> _Set problem_
Rewrite the entries from the start through the line that contains "Фотографии (192, 107)", swapping "расширенный поиск" for "подробный поиск" and leaving everything else unchanged.

+---+

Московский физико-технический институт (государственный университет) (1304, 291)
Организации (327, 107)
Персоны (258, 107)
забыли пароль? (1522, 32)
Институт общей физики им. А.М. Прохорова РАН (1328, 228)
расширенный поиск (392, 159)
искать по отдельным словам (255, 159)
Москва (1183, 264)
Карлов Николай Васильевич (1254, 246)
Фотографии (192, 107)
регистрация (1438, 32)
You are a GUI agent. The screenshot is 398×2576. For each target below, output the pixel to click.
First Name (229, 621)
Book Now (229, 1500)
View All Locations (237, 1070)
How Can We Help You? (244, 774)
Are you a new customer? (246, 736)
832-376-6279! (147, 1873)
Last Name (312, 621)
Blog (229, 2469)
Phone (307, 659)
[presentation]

+---+

> _The output_
Московский физико-технический институт (государственный университет) (1304, 291)
Организации (327, 107)
Персоны (258, 107)
забыли пароль? (1522, 32)
Институт общей физики им. А.М. Прохорова РАН (1328, 228)
подробный поиск (392, 159)
искать по отдельным словам (255, 159)
Москва (1183, 264)
Карлов Николай Васильевич (1254, 246)
Фотографии (192, 107)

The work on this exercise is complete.